Según las denuncias, el patrimonio de Adorni pasó de $20 millones a $944 millones, lo que representa un incremento del 775% en un período considerablemente corto. El juez Ariel Lijo tiene a su cargo la causa que investiga este enriquecimiento.
La interpelación de Adorni está programada para el 25 de junio de 2026, mientras que el 2 de julio se perfila como una fecha clave que algunos analistas denominan como posible "Día D" para la definición de su continuidad.
En medio de esta tormenta política, el presidente Milei designó a Adrián Ravier como nuevo vocero presidencial tras una reunión de aproximadamente 6 horas en Olivos. Ravier es diputado nacional por La Pampa, economista liberal clásico, doctor en Economía Aplicada y discípulo reconocido de Jesús Huerta de Soto.
El nuevo vocero tendrá que pedir licencia como diputado para asumir el cargo. Su rol se enfocará principalmente en la comunicación económica, un área crítica para un Gobierno que atraviesa reformas estructurales con alto impacto social.
Las críticas no provienen únicamente de la oposición. La propia vicepresidente Victoria Villarruel cuestionó a Adorni con una frase que resonó fuertemente: "No hay nadie más peleado con los valores de Belgrano".
El gobernador de Santa Fe, Maxi Pullaro, fue contundente en una entrevista con Rosario 3: aseguró que si Adorni fuera funcionario provincial, "ya no estaría en su cargo". Pullaro aclaró que no apoyará la moción de censura, pero remarcó que la situación le hace mal a la República.
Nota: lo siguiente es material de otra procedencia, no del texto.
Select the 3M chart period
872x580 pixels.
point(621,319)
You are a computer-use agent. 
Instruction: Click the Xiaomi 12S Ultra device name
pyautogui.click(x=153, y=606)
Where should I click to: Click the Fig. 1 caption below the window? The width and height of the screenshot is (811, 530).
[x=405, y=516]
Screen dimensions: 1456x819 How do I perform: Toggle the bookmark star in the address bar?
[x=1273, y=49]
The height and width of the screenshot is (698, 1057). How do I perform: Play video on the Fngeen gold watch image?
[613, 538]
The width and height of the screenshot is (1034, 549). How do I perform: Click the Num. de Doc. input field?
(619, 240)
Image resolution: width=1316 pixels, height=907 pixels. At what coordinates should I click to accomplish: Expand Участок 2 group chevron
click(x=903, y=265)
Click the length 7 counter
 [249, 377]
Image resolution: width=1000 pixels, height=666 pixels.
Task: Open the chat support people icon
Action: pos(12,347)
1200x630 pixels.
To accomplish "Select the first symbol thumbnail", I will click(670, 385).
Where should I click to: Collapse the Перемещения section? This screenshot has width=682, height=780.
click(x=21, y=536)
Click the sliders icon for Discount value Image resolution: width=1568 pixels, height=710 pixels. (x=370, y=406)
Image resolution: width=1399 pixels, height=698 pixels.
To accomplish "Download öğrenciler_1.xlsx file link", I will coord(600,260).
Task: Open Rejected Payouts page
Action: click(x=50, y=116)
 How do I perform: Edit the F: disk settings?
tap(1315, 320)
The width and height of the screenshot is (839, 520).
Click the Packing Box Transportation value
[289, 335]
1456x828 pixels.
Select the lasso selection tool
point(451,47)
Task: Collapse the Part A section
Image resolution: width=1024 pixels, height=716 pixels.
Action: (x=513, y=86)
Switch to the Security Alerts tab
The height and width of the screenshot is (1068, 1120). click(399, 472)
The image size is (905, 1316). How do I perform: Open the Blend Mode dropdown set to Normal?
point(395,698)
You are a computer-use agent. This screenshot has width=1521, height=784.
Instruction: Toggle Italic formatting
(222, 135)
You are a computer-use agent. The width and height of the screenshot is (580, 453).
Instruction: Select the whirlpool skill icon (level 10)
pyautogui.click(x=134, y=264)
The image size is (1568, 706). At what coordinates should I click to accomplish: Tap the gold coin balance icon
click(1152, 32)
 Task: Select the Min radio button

El escándalo generó 89,3 millones de impresiones en redes sociales, con un ratio de 3,1 críticas por cada defensa, lo que evidencia la magnitud del rechazo ciudadano.
El martes 23 de junio, Milei encabezará un acto en la Fundación Faro, el think tank de Santiago Caputo, para el lanzamiento político de Ravier. El miércoles, el presidente viajará a Madrid y luego a Nueva York para las celebraciones del Día de la Independencia junto a Donald Trump.
La coincidencia del debate previsional con la crisis del vocero presidencial genera un escenario político complejo para el oficialismo, que debe gestionar múltiples frentes mientras intenta mantener la cohesión interna.
Fuente: El Cronista, Ámbito, conocimiento previo verificado.